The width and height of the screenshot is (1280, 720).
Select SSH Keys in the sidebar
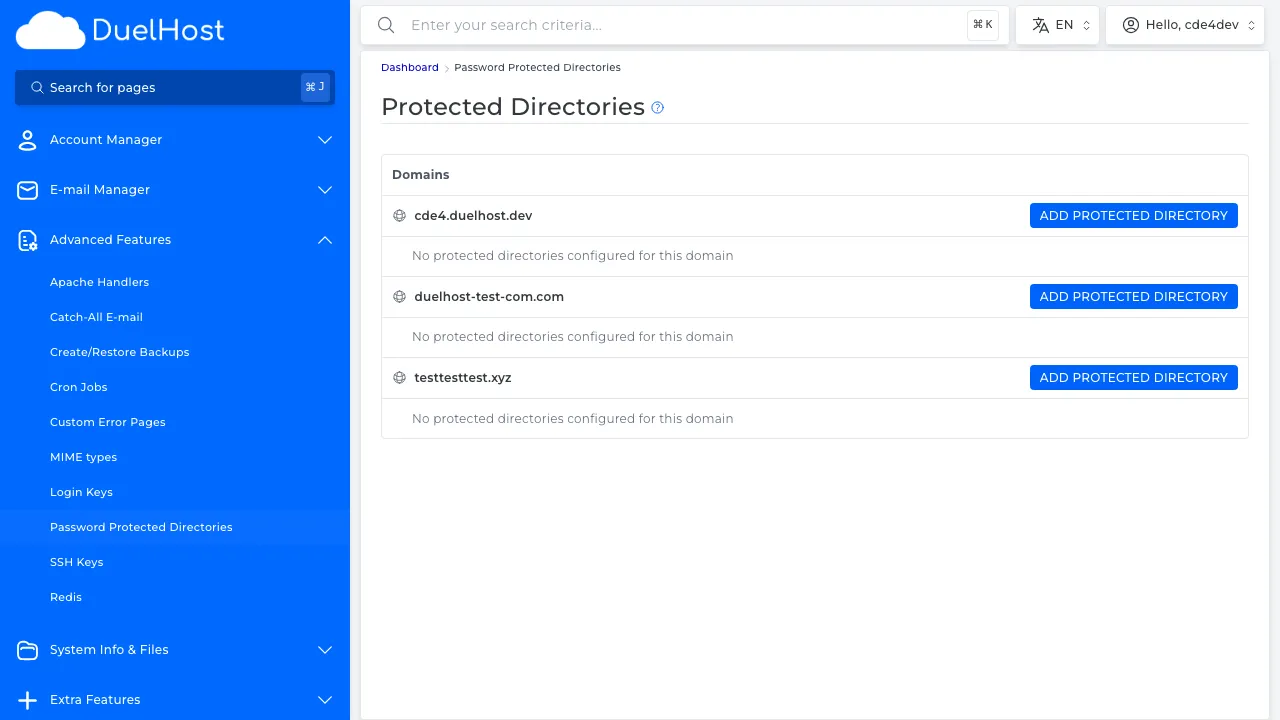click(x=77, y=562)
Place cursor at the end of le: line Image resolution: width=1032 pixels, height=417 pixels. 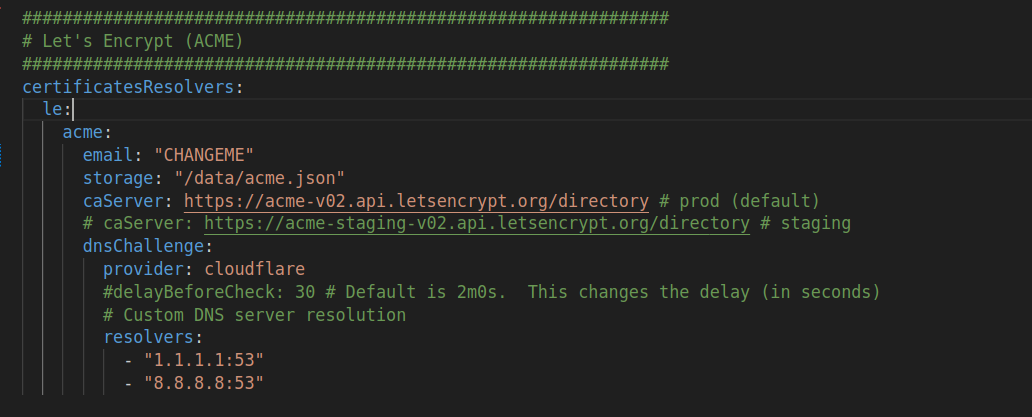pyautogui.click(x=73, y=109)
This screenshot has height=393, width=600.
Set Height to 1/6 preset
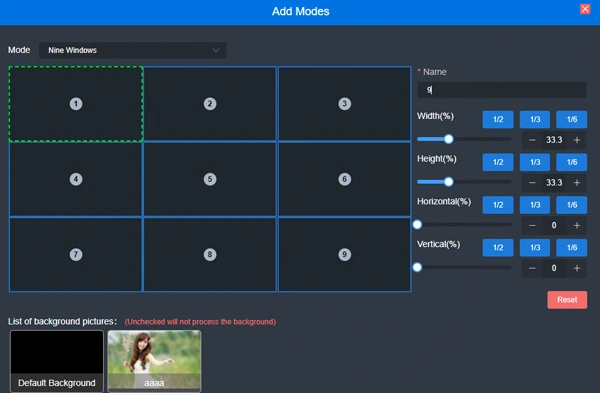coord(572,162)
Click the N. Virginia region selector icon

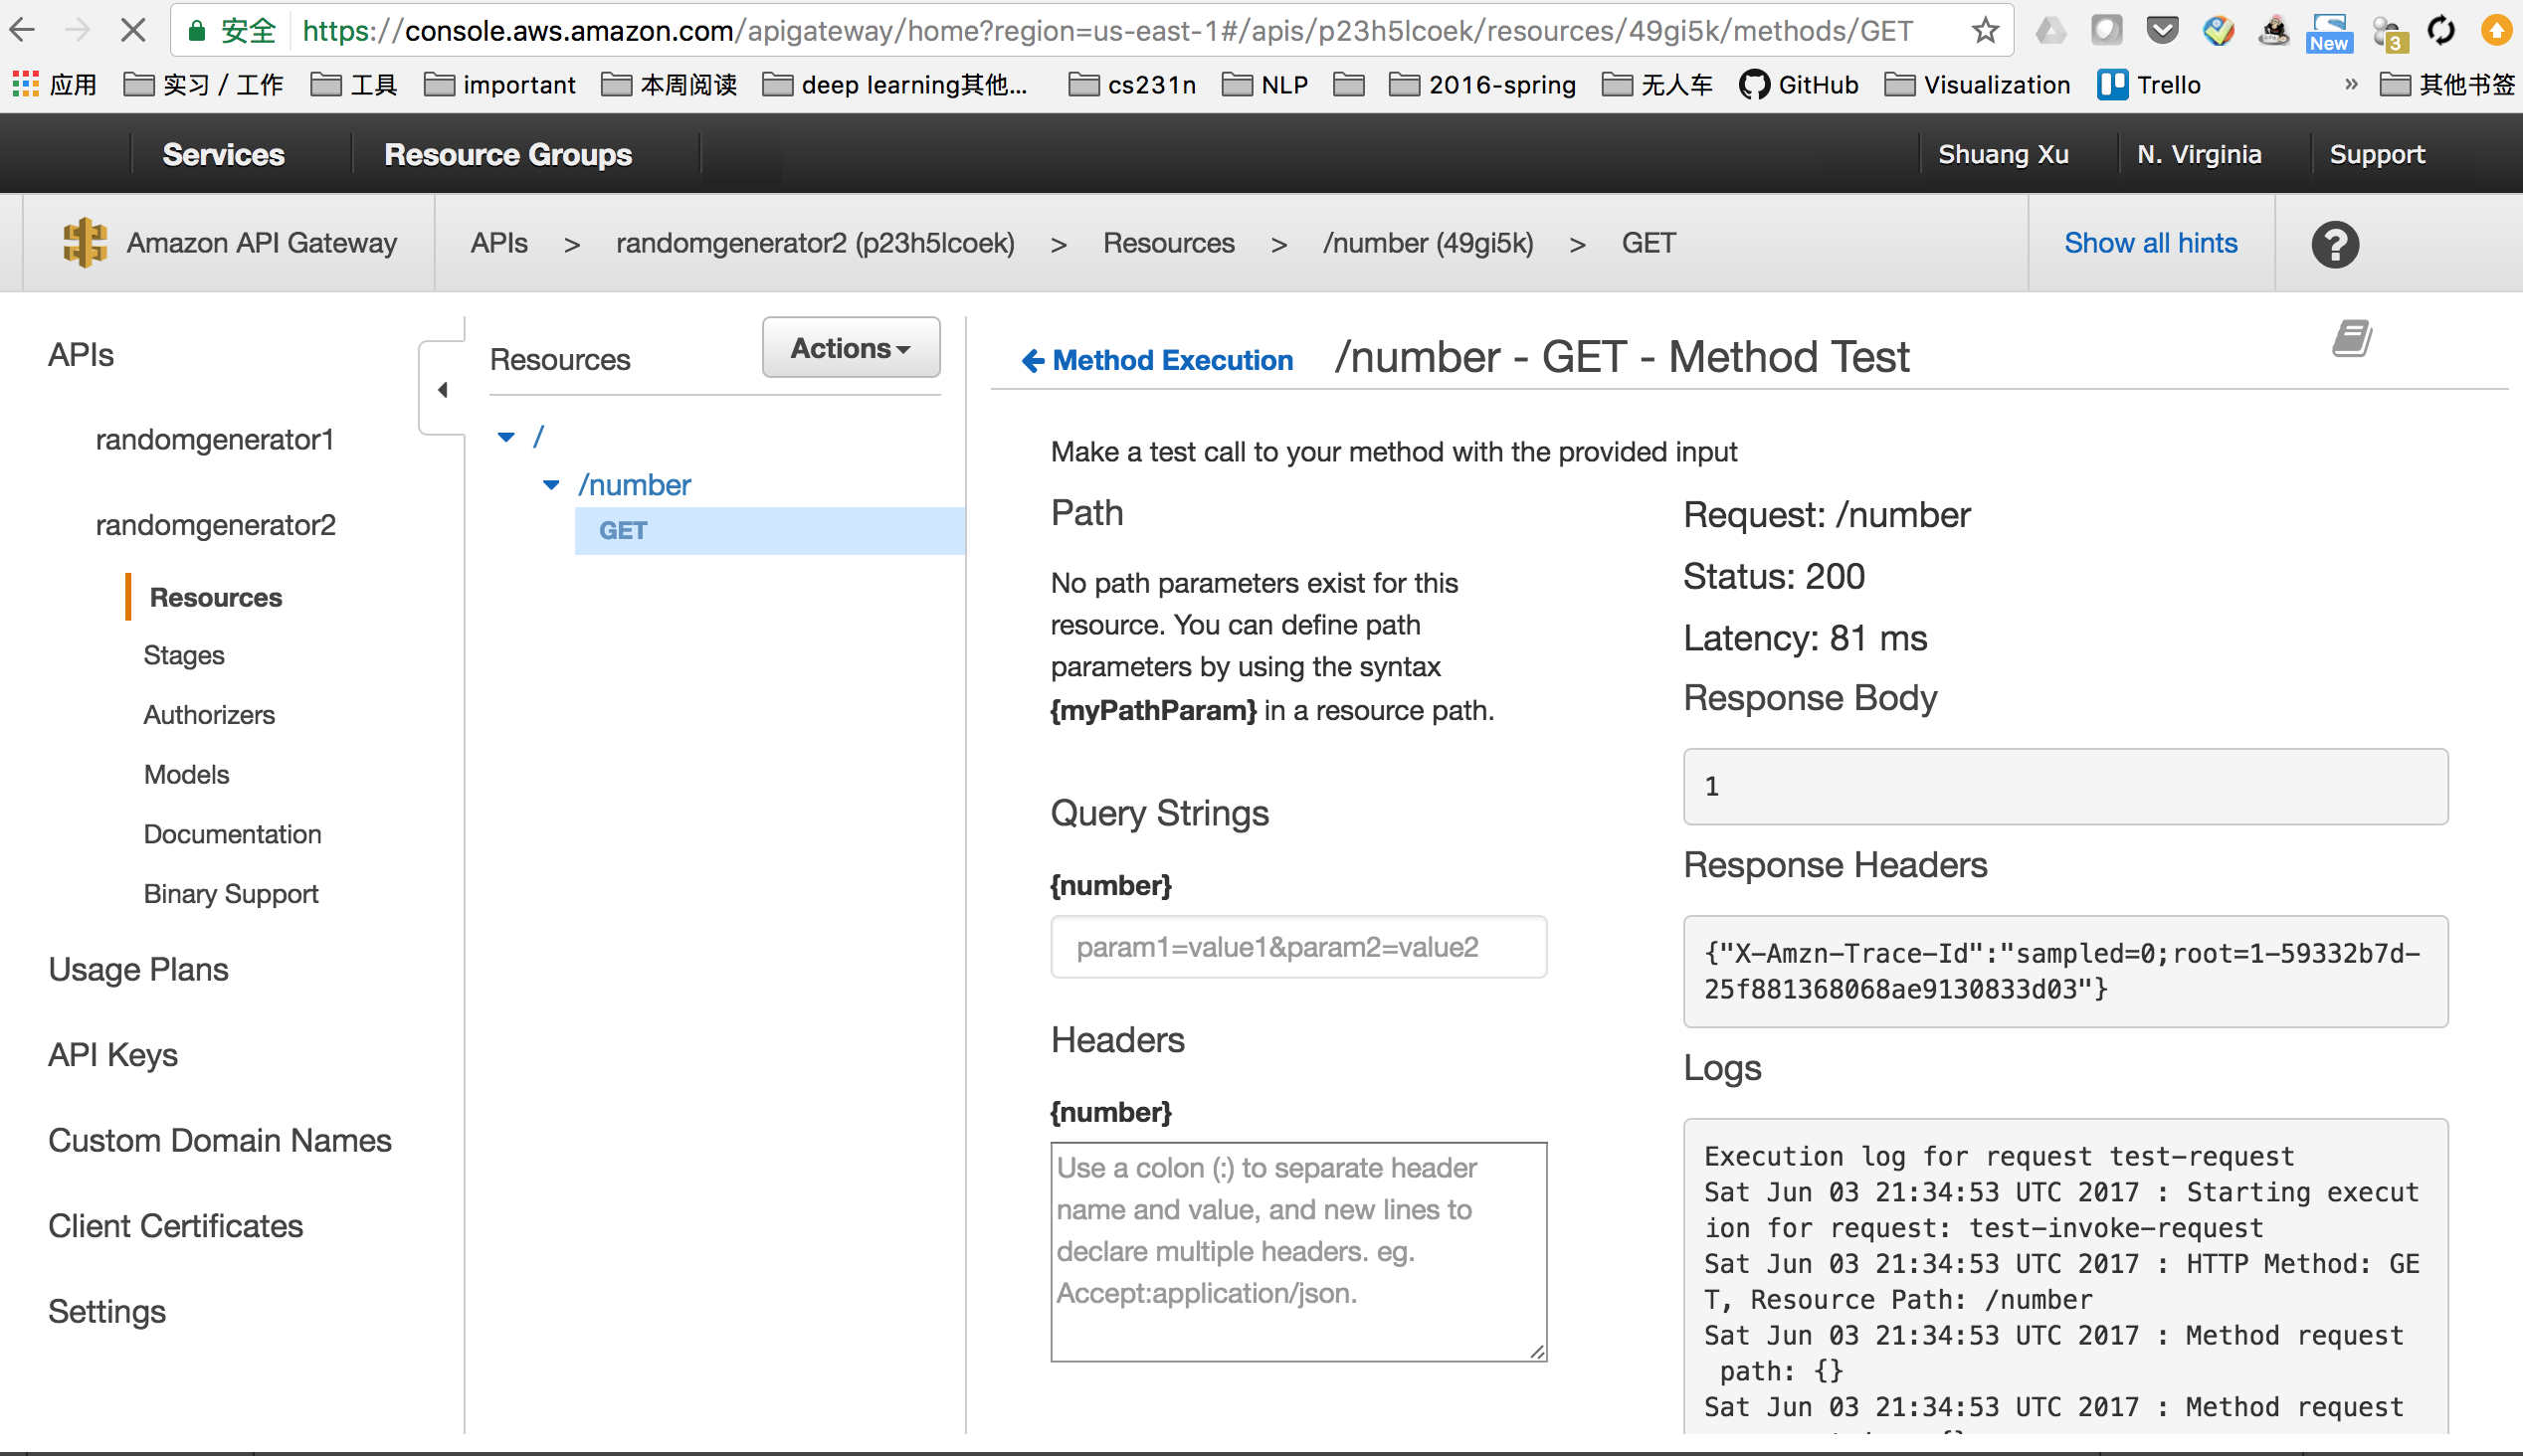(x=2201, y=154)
◆ ◆ ◆ ◆ ◆ ◆ ◆
Across the data, pull every line containing the string "screenshot".

• [Response for this exercise]
The width and height of the screenshot is (1280, 720).
This screenshot has height=393, width=600.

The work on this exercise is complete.